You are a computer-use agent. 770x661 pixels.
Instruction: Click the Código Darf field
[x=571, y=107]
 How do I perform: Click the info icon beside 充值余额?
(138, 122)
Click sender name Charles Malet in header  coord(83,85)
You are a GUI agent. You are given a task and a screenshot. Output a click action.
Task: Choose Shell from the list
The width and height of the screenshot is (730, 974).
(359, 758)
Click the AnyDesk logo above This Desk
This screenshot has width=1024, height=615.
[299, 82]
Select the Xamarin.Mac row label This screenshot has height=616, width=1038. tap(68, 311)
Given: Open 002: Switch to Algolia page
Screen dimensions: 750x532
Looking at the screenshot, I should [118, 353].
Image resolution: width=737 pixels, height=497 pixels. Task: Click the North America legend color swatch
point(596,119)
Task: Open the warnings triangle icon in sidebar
######
WORK INSTRUCTION - Please return every line of the material above that includes "Open".

RESPONSE -
Given: Open 002: Switch to Algolia page
Task: Open the warnings triangle icon in sidebar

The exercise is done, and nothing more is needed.